• _WHAT IS NEEDED_:
Set every record down again, identical to the original.

________________

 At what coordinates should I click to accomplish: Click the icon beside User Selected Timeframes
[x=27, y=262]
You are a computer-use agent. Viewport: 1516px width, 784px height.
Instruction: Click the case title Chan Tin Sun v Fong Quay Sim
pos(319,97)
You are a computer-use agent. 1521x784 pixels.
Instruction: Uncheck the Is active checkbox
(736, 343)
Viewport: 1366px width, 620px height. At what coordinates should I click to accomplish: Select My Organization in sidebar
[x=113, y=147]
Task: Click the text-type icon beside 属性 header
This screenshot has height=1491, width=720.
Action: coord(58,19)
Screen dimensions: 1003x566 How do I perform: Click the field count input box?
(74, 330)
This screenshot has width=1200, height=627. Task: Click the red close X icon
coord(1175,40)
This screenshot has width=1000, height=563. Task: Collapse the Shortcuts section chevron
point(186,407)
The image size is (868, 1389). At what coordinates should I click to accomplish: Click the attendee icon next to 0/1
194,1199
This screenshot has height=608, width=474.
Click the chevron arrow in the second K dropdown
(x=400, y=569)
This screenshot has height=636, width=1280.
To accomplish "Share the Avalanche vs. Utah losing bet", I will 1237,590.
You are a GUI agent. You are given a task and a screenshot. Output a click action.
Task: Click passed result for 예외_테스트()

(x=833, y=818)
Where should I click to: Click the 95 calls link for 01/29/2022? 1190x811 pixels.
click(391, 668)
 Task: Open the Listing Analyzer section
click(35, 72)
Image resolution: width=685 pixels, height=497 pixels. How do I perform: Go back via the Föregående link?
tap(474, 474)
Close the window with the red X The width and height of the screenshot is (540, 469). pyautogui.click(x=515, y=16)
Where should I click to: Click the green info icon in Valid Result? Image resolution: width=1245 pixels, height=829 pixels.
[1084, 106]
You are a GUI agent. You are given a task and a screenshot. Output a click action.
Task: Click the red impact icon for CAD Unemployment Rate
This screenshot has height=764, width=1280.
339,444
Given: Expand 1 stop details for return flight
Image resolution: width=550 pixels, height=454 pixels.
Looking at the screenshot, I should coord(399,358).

________________

• _REPLY TO THE EXERCISE_:
 At what coordinates should I click to accomplish: Click the icon beside User Selected Timeframes
[x=27, y=262]
You are a computer-use agent. Viewport: 1516px width, 784px height.
Instruction: Click the case title Chan Tin Sun v Fong Quay Sim
pos(319,97)
You are a computer-use agent. 1521x784 pixels.
Instruction: Uncheck the Is active checkbox
(736, 343)
Viewport: 1366px width, 620px height. At what coordinates should I click to accomplish: Select My Organization in sidebar
[x=113, y=147]
Task: Click the text-type icon beside 属性 header
This screenshot has height=1491, width=720.
Action: coord(58,19)
Screen dimensions: 1003x566 How do I perform: Click the field count input box?
(74, 330)
This screenshot has width=1200, height=627. Task: Click the red close X icon
coord(1175,40)
This screenshot has width=1000, height=563. Task: Collapse the Shortcuts section chevron
point(186,407)
The image size is (868, 1389). At what coordinates should I click to accomplish: Click the attendee icon next to 0/1
194,1199
This screenshot has height=608, width=474.
Click the chevron arrow in the second K dropdown
(x=400, y=569)
This screenshot has height=636, width=1280.
To accomplish "Share the Avalanche vs. Utah losing bet", I will 1237,590.
You are a GUI agent. You are given a task and a screenshot. Output a click action.
Task: Click passed result for 예외_테스트()

(x=833, y=818)
Where should I click to: Click the 95 calls link for 01/29/2022? 1190x811 pixels.
click(391, 668)
 Task: Open the Listing Analyzer section
click(35, 72)
Image resolution: width=685 pixels, height=497 pixels. How do I perform: Go back via the Föregående link?
tap(474, 474)
Close the window with the red X The width and height of the screenshot is (540, 469). pyautogui.click(x=515, y=16)
Where should I click to: Click the green info icon in Valid Result? Image resolution: width=1245 pixels, height=829 pixels.
[1084, 106]
You are a GUI agent. You are given a task and a screenshot. Output a click action.
Task: Click the red impact icon for CAD Unemployment Rate
This screenshot has height=764, width=1280.
339,444
Given: Expand 1 stop details for return flight
Image resolution: width=550 pixels, height=454 pixels.
Looking at the screenshot, I should coord(399,358).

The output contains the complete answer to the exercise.